Which makes me realize that Gov. Scott doesn't know jack about how education and business work in India and China.

Let's look at India. There are two basic layers of education, public and private. Unlike the U.S., all the best schools are public, and they are paid for by the national government. To obtain this free education, one must pass a national exam, which includes not only quantitative and language measures, like the SAT or ACT in the U.S., but also a significant category called "General Knowledge."

To pass the general knowledge exam, most Indian students start reading newspapers at an early age. They read international literature, review art and follow politics. When I talk to students in engineering, math or chemistry, they can speak intelligently about problems facing the EU, the novels of Naguib Mahfouz or the influence of Gandhi on Martin Luther King.

The liberal arts core - humanities, social science and basic science - that Americans get in college is built into the exam system. Students go into college with their liberal arts already learned, then focus rigorously on a topic. These students often go on to become India's innovators and leaders in business and other ventures.

But the same is not true of the private schools popping up all over India. One enters these schools not by passing a rigorous national exam but by paying fees. Classes often are taught by experienced businessmen, engineers and laboratory scientists rather than Ph.Ds. These companies turn out specialists. But increasingly, Indian companies are realizing that they need only so many engineers who only know engineering.

"In India, it takes engineers two to three years to recover from the damage of the education system," one corporate executive told me. And students who can afford it often choose to get their degrees in the U.S.

Indian and Chinese companies value U.S. college degrees because students who come from the U.S. arrive not only with engineering and science knowledge but general creativity, problem solving, decisionmaking, persuasive arguing, and management skills.

How do I know all this? Because I am an anthropologist (one of those fields Florida needs less of), who has been studying globalization and media in India since 1992.

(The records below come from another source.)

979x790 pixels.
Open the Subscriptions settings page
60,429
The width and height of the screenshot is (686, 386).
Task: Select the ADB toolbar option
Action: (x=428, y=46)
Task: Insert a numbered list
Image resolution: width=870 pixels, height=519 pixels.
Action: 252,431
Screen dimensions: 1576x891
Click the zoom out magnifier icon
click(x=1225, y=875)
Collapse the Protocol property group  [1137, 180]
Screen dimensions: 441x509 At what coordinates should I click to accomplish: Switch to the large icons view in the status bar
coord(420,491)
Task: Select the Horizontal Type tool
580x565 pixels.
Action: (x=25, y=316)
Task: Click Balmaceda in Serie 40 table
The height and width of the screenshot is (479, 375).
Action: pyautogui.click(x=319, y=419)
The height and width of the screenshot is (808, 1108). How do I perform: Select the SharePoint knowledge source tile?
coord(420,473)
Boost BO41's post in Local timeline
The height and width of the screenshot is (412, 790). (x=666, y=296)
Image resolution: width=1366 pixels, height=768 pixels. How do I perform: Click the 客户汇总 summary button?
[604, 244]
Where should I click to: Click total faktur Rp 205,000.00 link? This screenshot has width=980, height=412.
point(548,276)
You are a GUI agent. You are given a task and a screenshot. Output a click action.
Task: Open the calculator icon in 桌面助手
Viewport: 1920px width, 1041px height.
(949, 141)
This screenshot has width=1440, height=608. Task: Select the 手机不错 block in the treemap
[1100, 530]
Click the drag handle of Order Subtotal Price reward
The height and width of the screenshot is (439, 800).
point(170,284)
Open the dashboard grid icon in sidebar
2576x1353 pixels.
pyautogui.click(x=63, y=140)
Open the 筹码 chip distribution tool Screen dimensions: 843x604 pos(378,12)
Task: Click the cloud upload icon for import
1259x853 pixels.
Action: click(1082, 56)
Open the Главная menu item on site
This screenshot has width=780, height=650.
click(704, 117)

In addition to private funding agencies, the U.S. government has invested nearly $100,000 of your (and my) tax dollars in my research through the National Science Foundation. Because of this, I feel ethically indebted to share my findings with government officials like Gov. Scott, should any of them ever ask me - which they don't.

Business people ask me to consult sometimes, but never politicians. Why let facts get in the way of a rousing, provocative, common-sense approach to the state's jobs crisis?

But I've no beef with Gov. Scott, because once he finishes turning Florida's higher education into one more closely resembling those in the Third World, churning out engineers who know only engineering, and programmers who know only programming, we'll invite all the Chinese students and Indian students currently seeking better educations in Florida to come to Ohio, where we still have great science and engineering programs embedded in a liberal arts core.

And when they go back to India and China (or stay here) to become entrepreneurial leaders, they can hire cheap labor from Florida.

Mark Allen Peterson is professor of anthropology and international studies at Miami University, Oxford, Ohio.